Defendant pleaded guilty to assault with intent to kill on March 14, 1953. On March 17 he through different counsel filed a motion in which he asked the trial court to permit him to withdraw this plea. Before this motion could be heard he filed an amended one on March 27. In this motion he alleged the plea was entered under a misapprehension of fact and law; that he had been in jail from August 28,1952, to March 14,1953, and such a period covered all of one term of court, most of another term and eighteen days of another term; that because of duress and coercion and lack of knowledge that the requisite time entitling him to a discharge had passed; he had not asked to be discharged; that had he been informed of his rights he would not have entered his plea of guilty but would have made immediate application for discharge pursuant to G. S. 1949, 62-1431.

The trial court made findings of fact that defendant was fully informed of his statutory and constitutional rights; that the plea of guilty was lawfully and willfully made and was not made under duress; that the plaintiff had been diligent in prosecuting and defendant had not been denied a speedy trial; that he was represented by able counsel when he pleaded guilty and he had presented no evidence which would justify the court in permitting the withdrawal of the plea. The motion for permission to withdraw the plea was denied.

The defendant has appealed. His specifications of error are that the trial court erred in refusing to permit defendant to withdraw his plea; to take advantage of the constitutional and statutory provisions in reference to a speedy trial; in oral testimony of proceedings alleged to have happened in reference to a continuance before the district court; in holding defendant was not entitled to take advantage of his constitutional right to a speedy trial; in denying defendant due process of law; and in denying him the right to be present at all proceedings had in the trial and disposition of his case.
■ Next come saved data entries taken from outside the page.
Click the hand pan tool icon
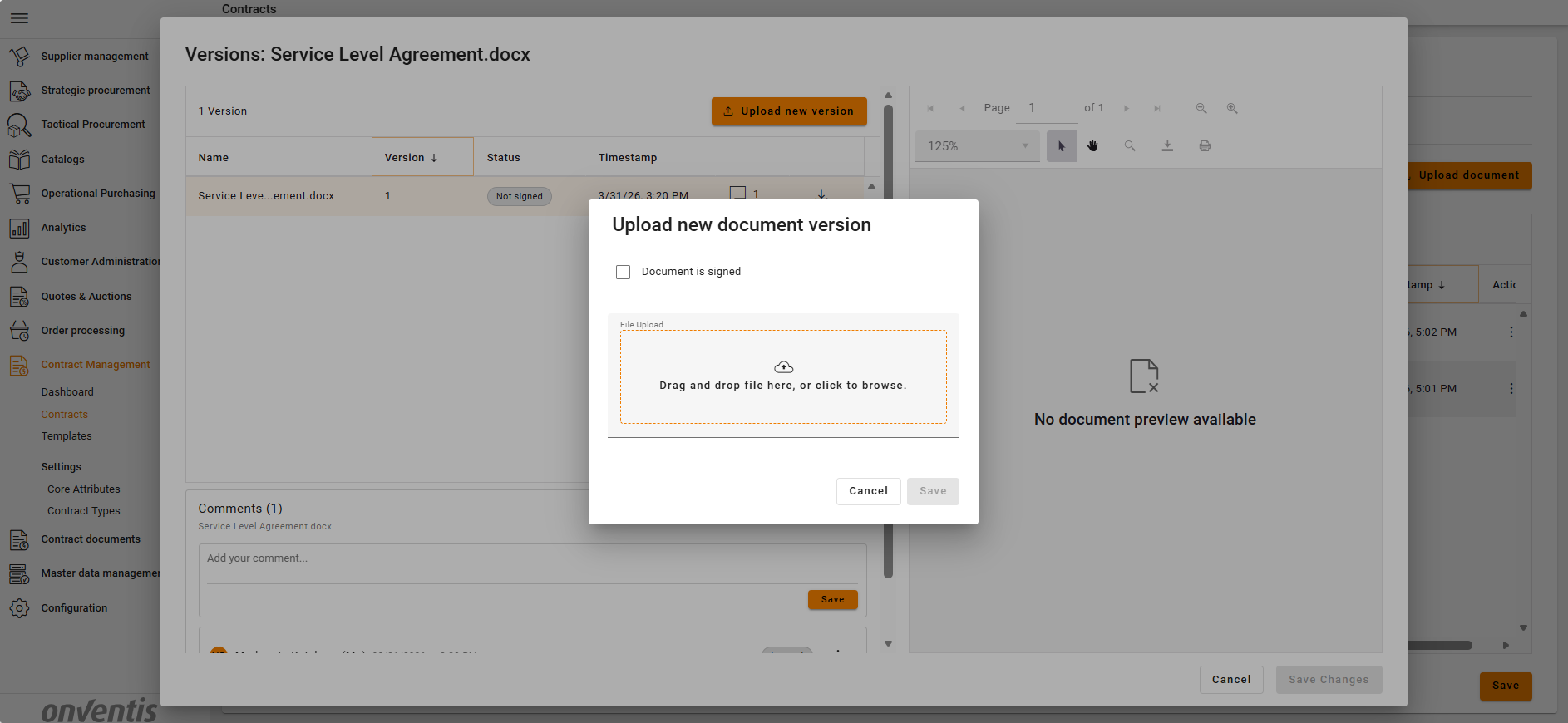1568x723 pixels. [1092, 146]
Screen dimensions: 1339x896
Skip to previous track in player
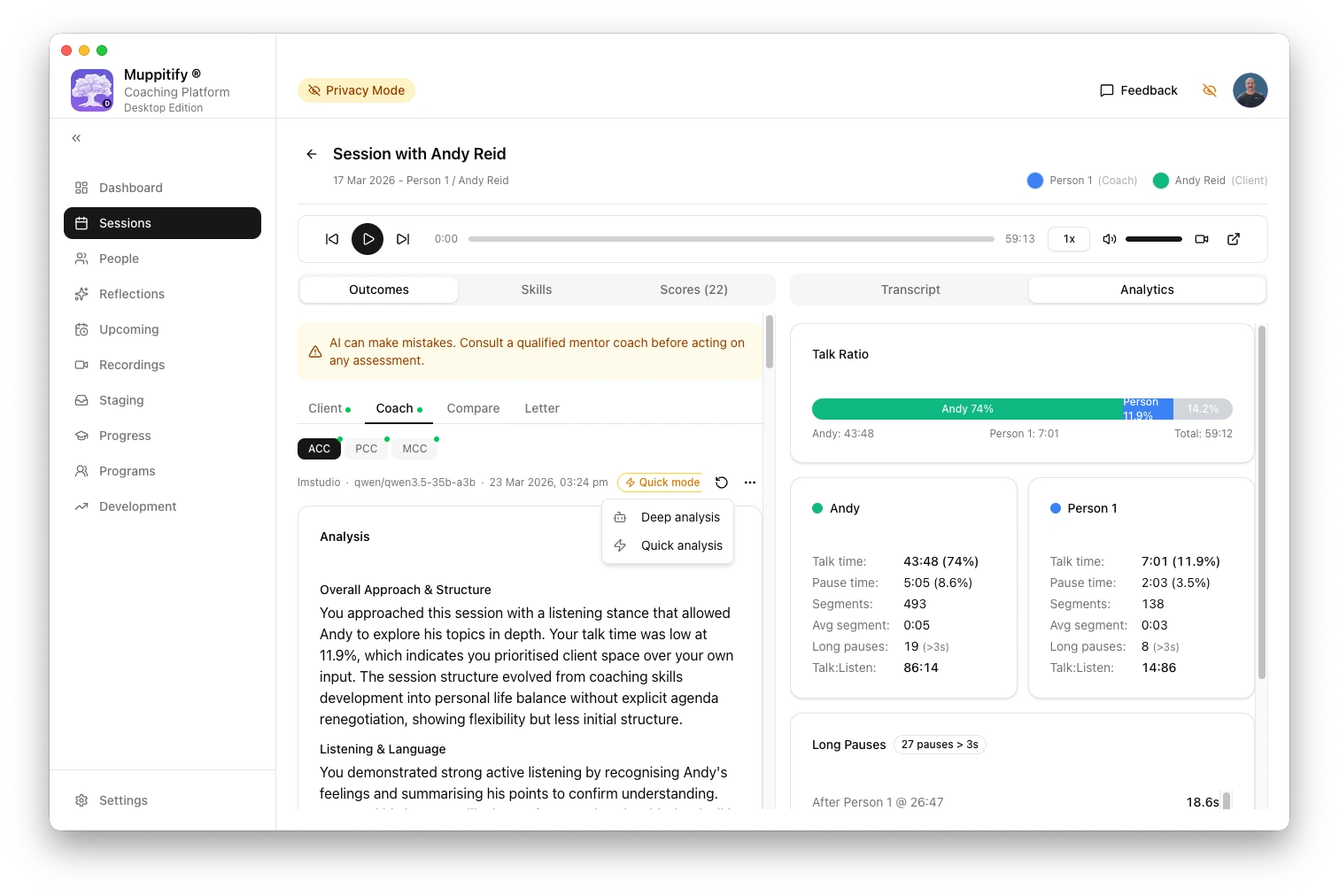(x=332, y=239)
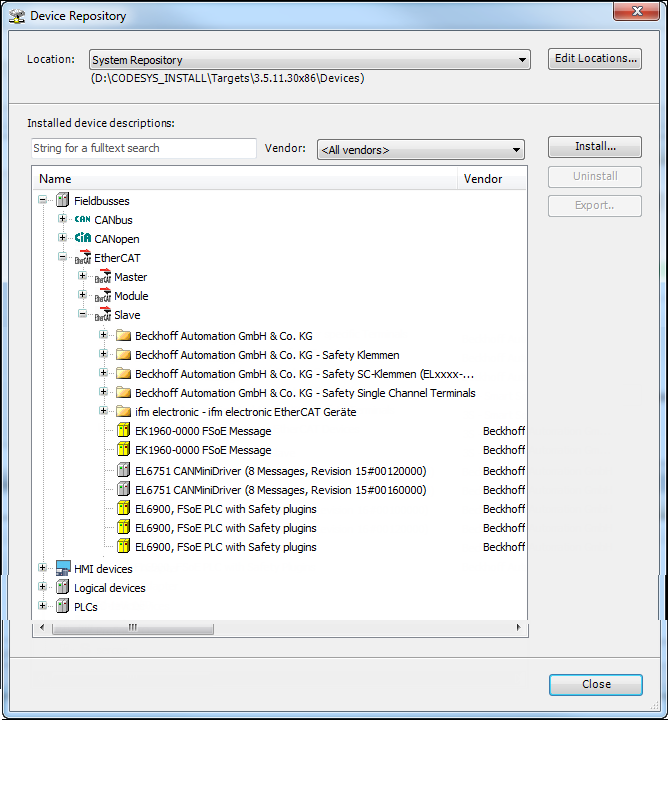
Task: Click the Install... button
Action: point(594,147)
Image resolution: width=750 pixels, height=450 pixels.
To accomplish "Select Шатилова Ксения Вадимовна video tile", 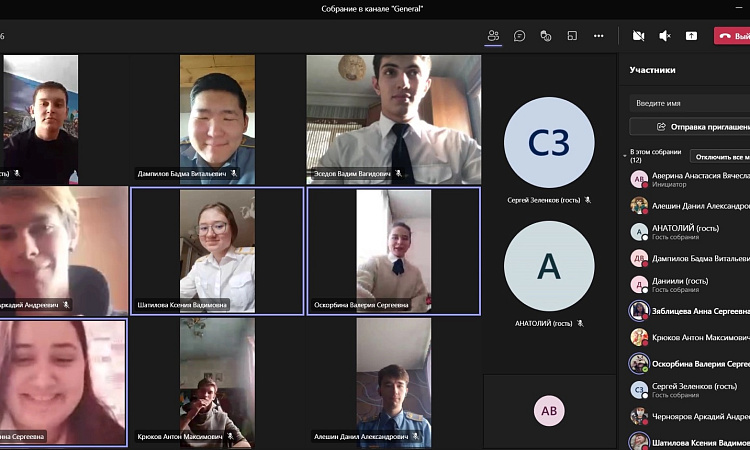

At the outset, defendant points out certain facts not disputed. Defendant was in custody in the county jail of Reno county from August 28, 1952, until March 14, 1953, when he entered his plea of guilty. The terms of the district court of Reno county begin on the first Monday in January and April and the first Monday after the second Tuesday in September. August 28 was on a Thursday and inclusive of the 28th left two secular days in that month; the September term began September 15, which left half of September and two days in August of the April term. The September term lasted from the 15th day of September until the fifth day of January, 1953. The January term started January 5, 1953, which left sixty-eight days until March 14, 1953, when defendant pleaded guilty.

Defendant relies on G. S. 1949, 62-1431. That section provides as follows:

“If any person under indictment or information for any offense, and committed to prison, shall not be brought to trial before the end of the second term of the court having jurisdiction of the offense which shall be held after such indictment found or information filed, he shall be entitled to be discharged so far as relates to the offense for which he was committed, unless the delay shall happen on the application of the prisoner, or shall be occasioned by the want of time to try the cause at such second term.”
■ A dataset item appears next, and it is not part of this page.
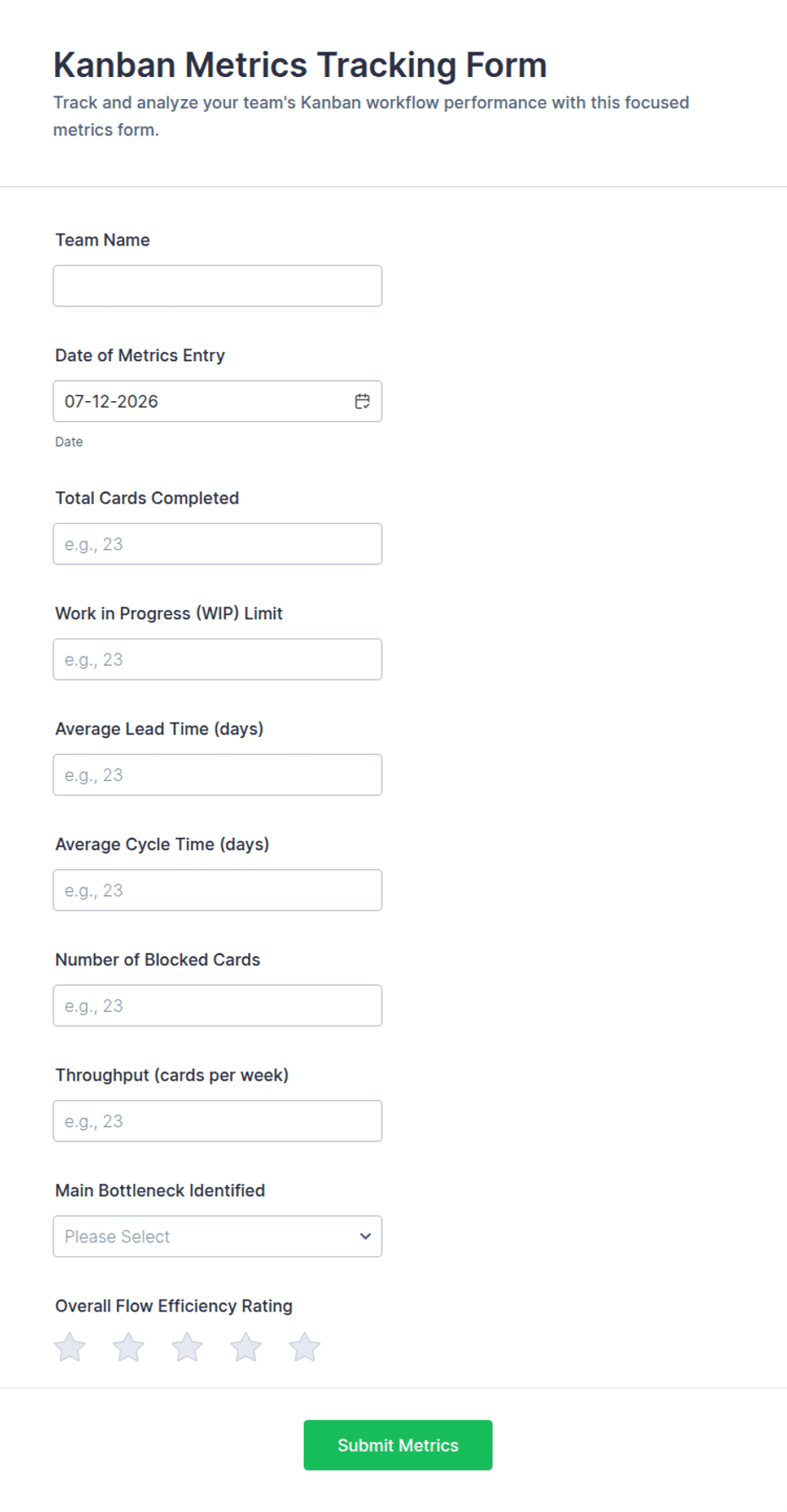The image size is (787, 1512).
Task: Click the Main Bottleneck Identified label
Action: click(160, 1190)
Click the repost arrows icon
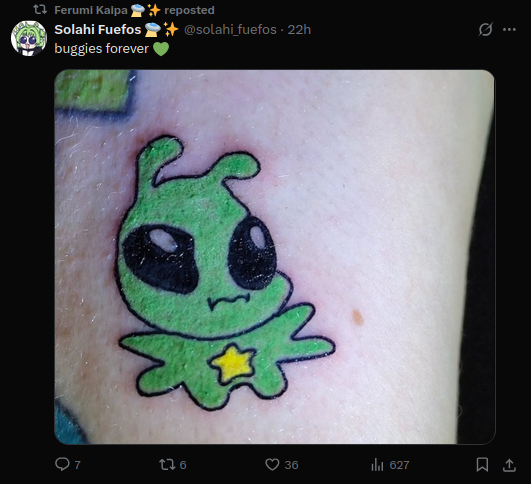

The above statute was enacted to carry into effect section 10 of the bill of rights, which provides amongst other things that the accused shall have a speedy trial.

As pointed out after defendant was lodged in jail, there were seventeen days of one term, then an entire term, then sixty-eight days of a third term before he pleaded guilty. He argues this lapse of time in and of itself entitled him to his discharge, pursuant to the provisions of the above statute.
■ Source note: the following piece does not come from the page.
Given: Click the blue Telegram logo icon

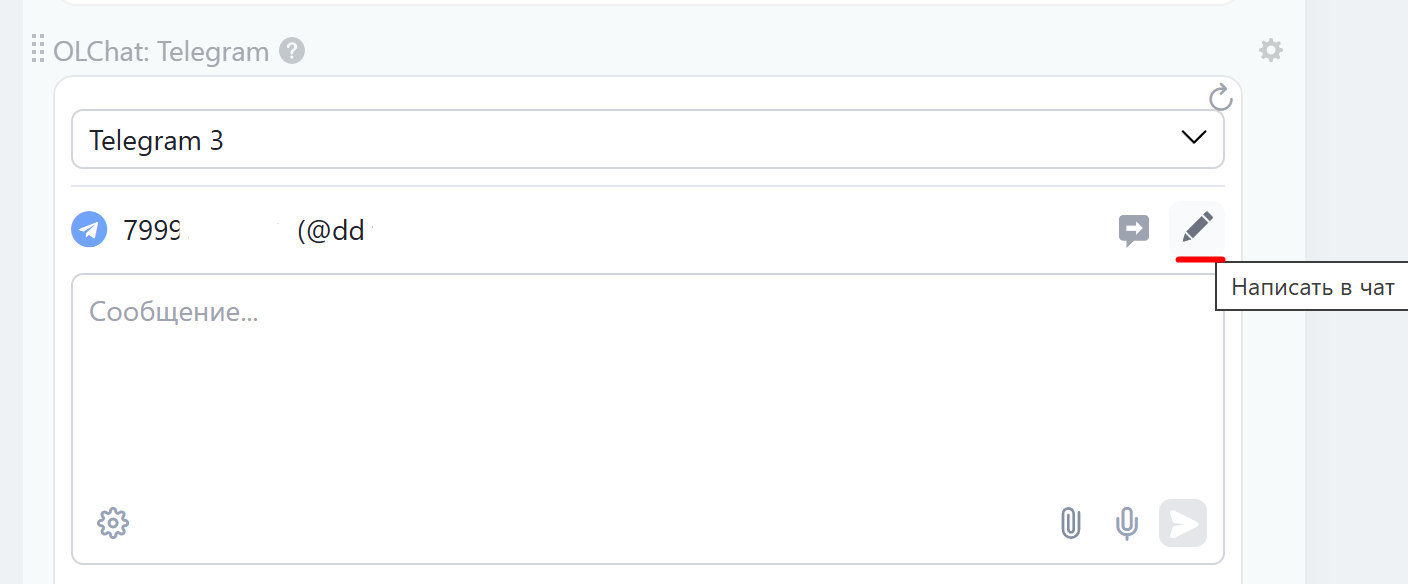Looking at the screenshot, I should (89, 230).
The state presents a number of answers to this argument. In the first place it points out the provision in the statute that the defendant shall be entitled to his discharge unless the delay shall happen on the application of the prisoner or shall be occasioned by the want of time to hear the cause at the second term. The state presents a record where it appears that when the cause should have been tried during the fall term, its complaining witness was in Korea with the armed forces making it necessary for the state to ask a continuance. At the hearing of the motion we are considering a former district judge and the prosecuting attorney were permitted to testify that such a continuance was asked and granted by the trial judge at a conference at some undesignated time and place. No entry whatever as to such a continuance appears on either the trial docket or the appearance docket of the court.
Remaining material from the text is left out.